--- DIRECTIONS FOR THIS TASK ---
Below are records; copy every line among them that contains the word "agent".

--------------------

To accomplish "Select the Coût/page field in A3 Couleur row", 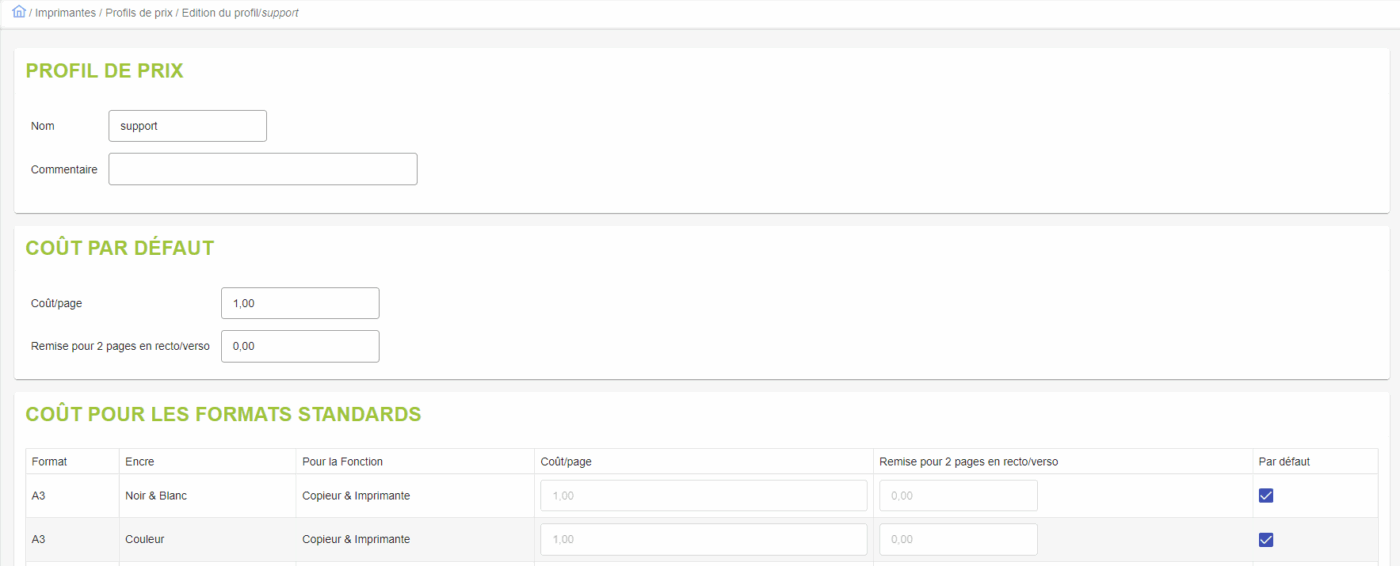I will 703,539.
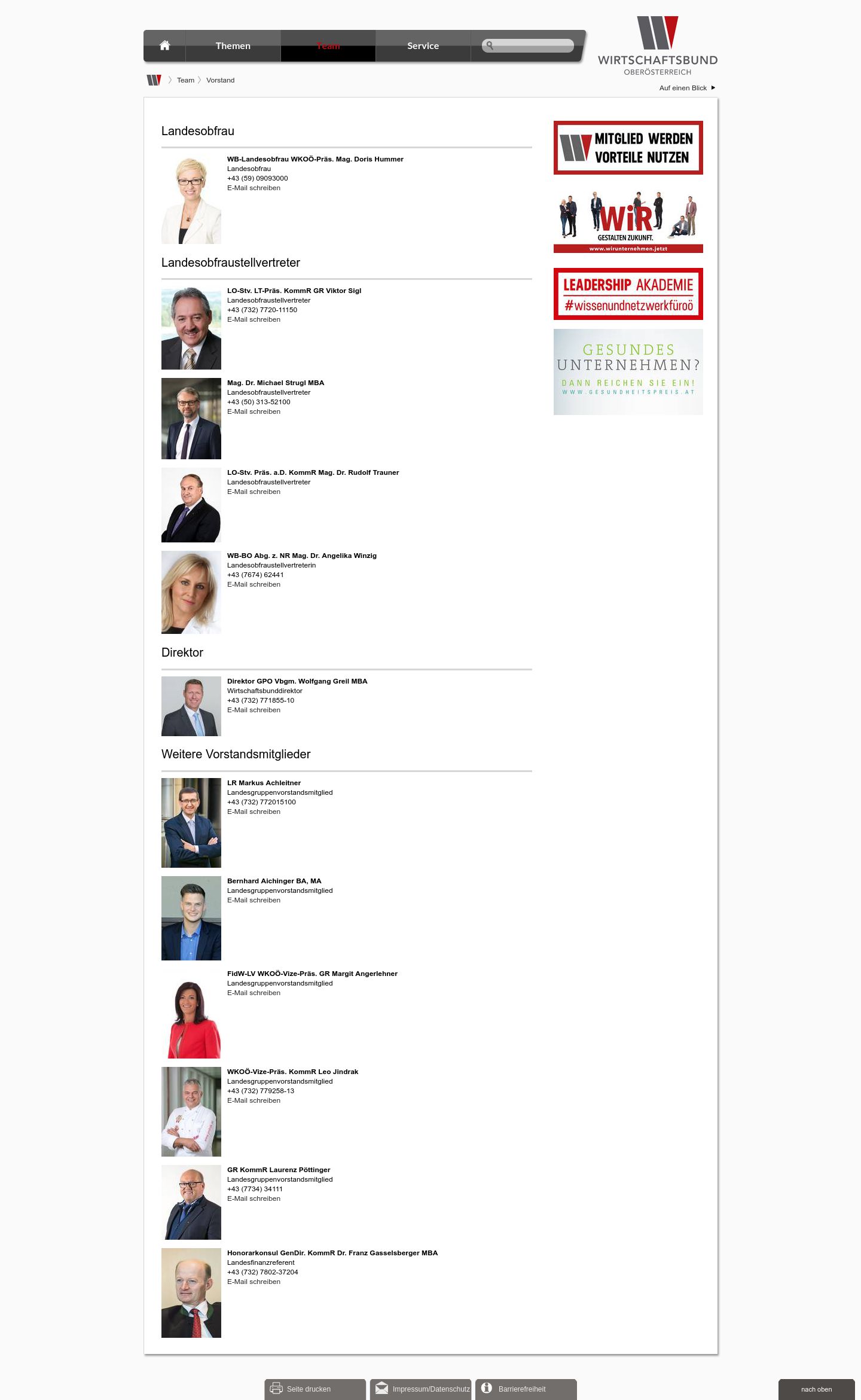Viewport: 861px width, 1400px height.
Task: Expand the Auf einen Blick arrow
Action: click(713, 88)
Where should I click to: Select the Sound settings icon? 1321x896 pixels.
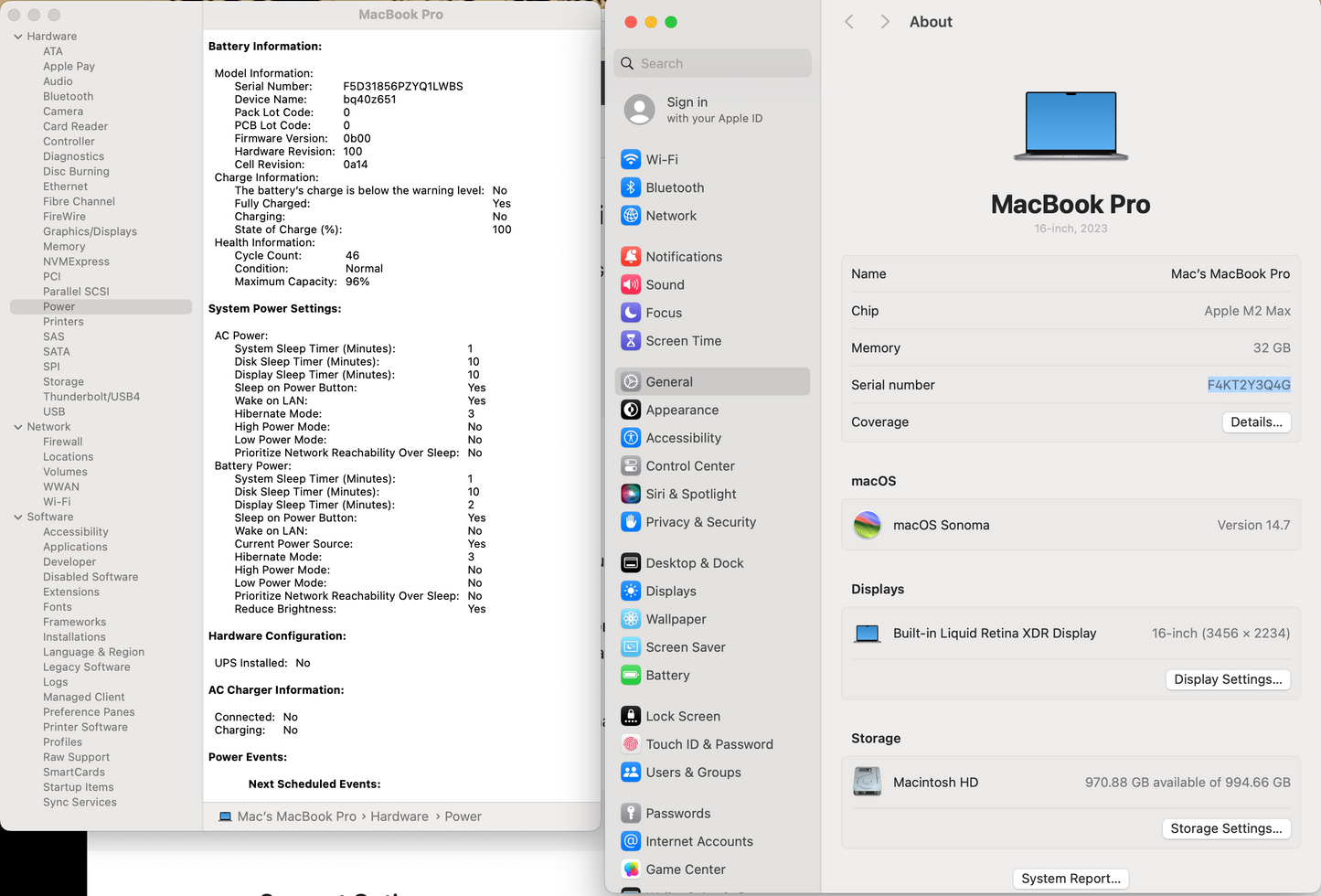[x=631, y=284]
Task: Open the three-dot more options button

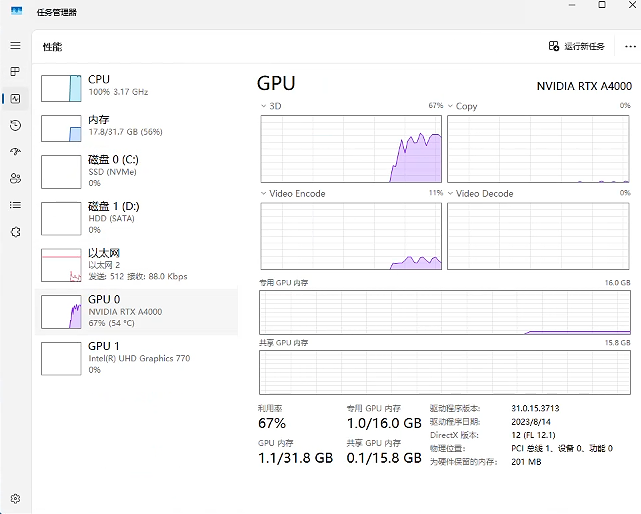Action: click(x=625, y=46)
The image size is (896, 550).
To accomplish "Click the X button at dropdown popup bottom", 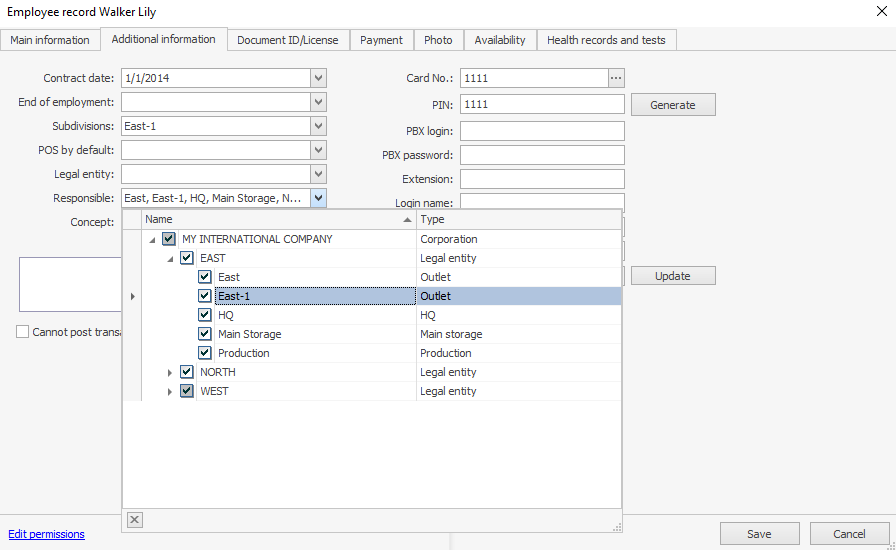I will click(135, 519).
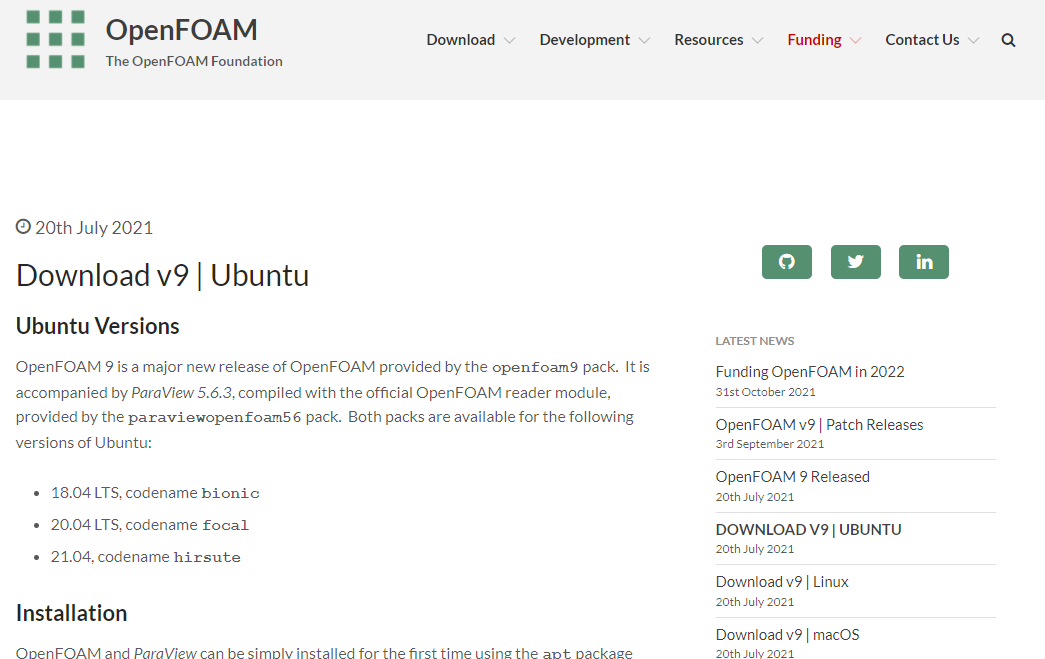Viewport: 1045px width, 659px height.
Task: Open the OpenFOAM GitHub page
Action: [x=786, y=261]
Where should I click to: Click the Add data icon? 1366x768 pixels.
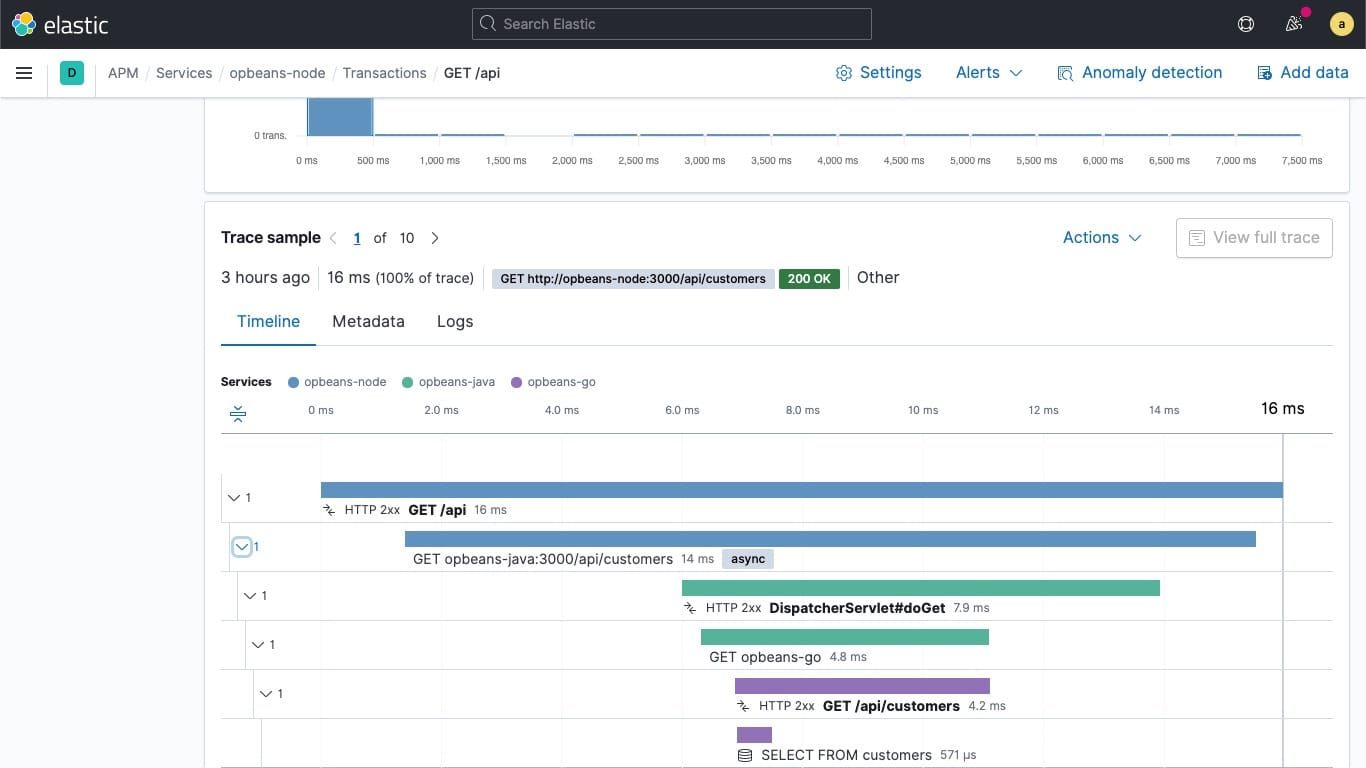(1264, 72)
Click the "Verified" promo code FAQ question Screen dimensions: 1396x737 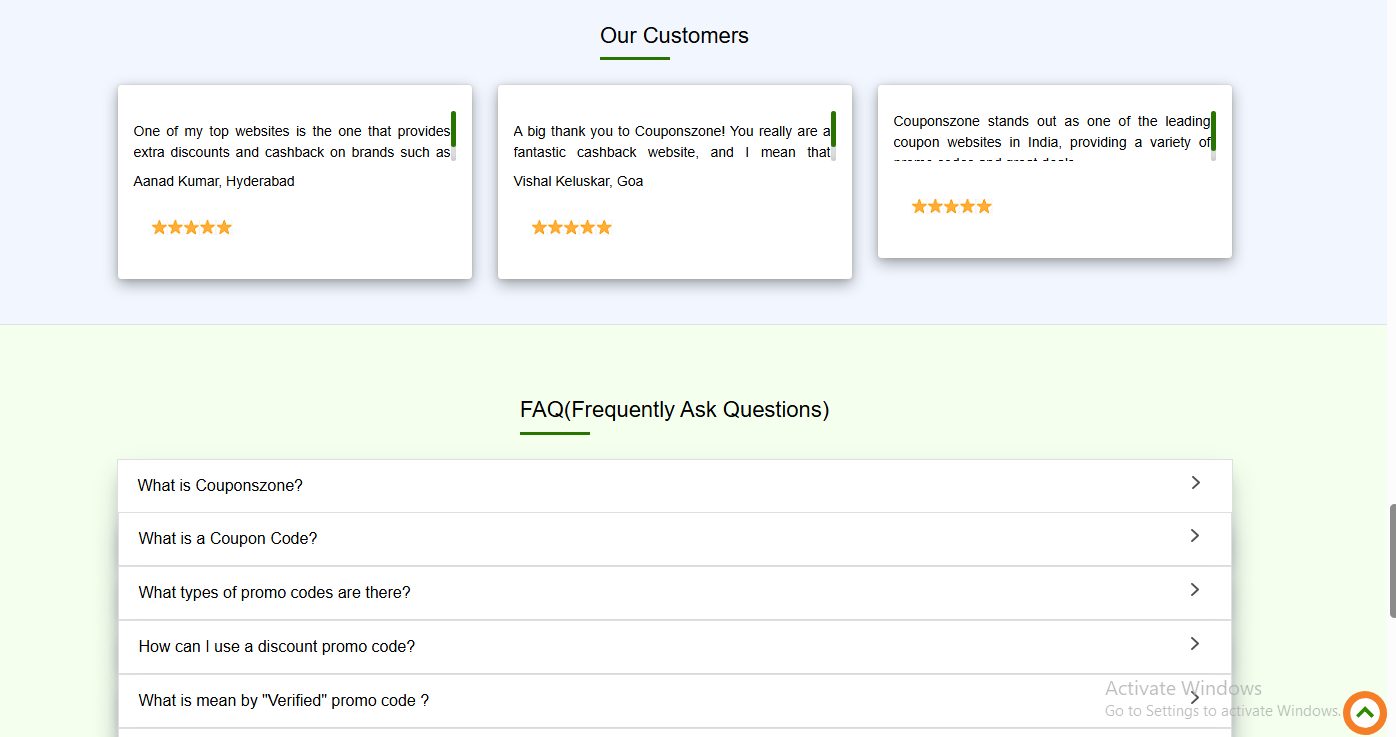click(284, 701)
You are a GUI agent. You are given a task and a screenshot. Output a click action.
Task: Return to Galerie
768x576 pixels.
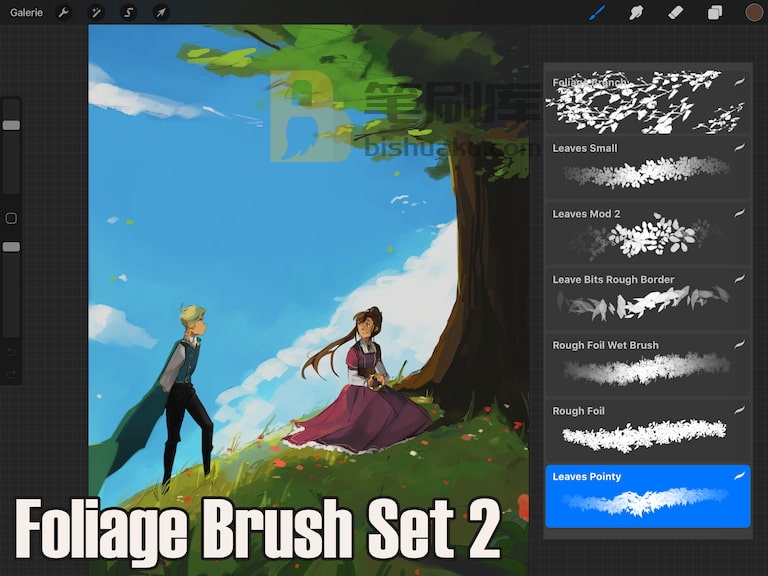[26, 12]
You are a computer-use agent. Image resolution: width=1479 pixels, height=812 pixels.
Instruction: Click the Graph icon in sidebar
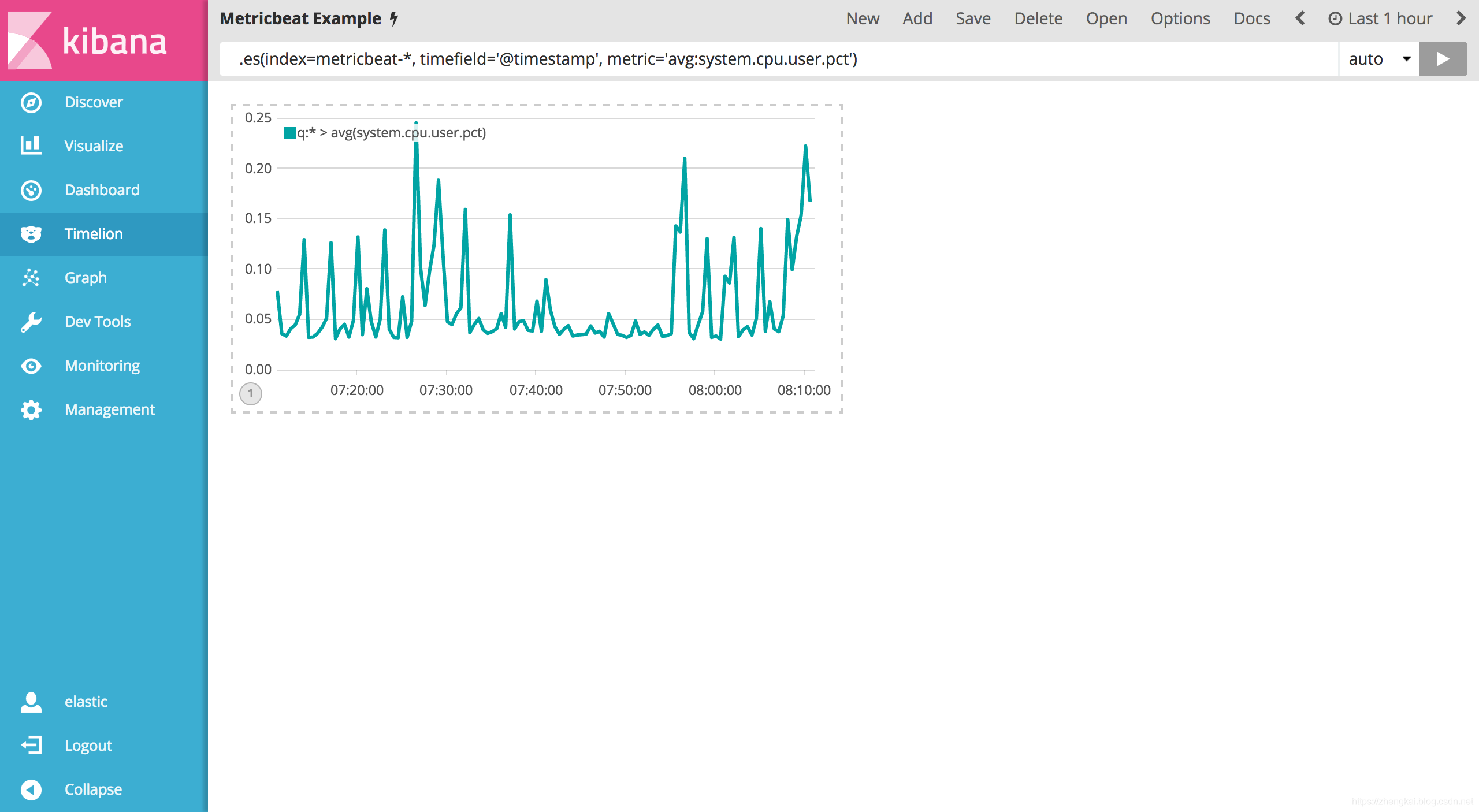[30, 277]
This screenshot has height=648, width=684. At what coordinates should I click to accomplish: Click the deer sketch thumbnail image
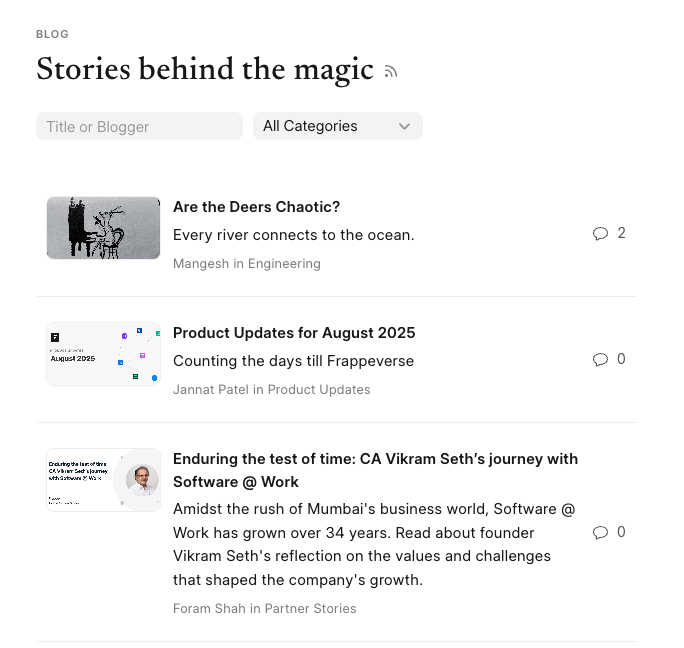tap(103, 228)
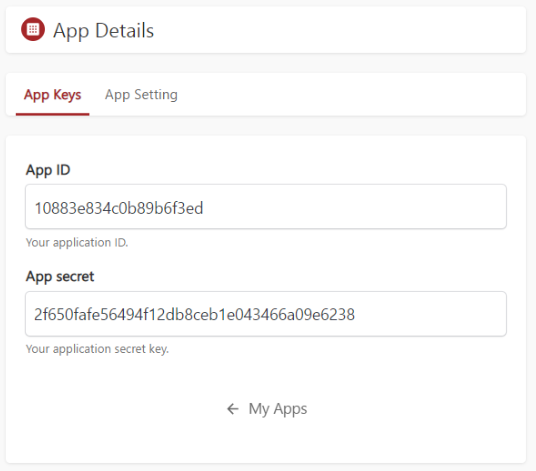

--------------------

--- RESPONSE TO THIS TASK ---
You are a GUI agent. You are given a task and a screenshot. Output a click action.
You are a computer-use agent. Image resolution: width=1479 pixels, height=812 pixels.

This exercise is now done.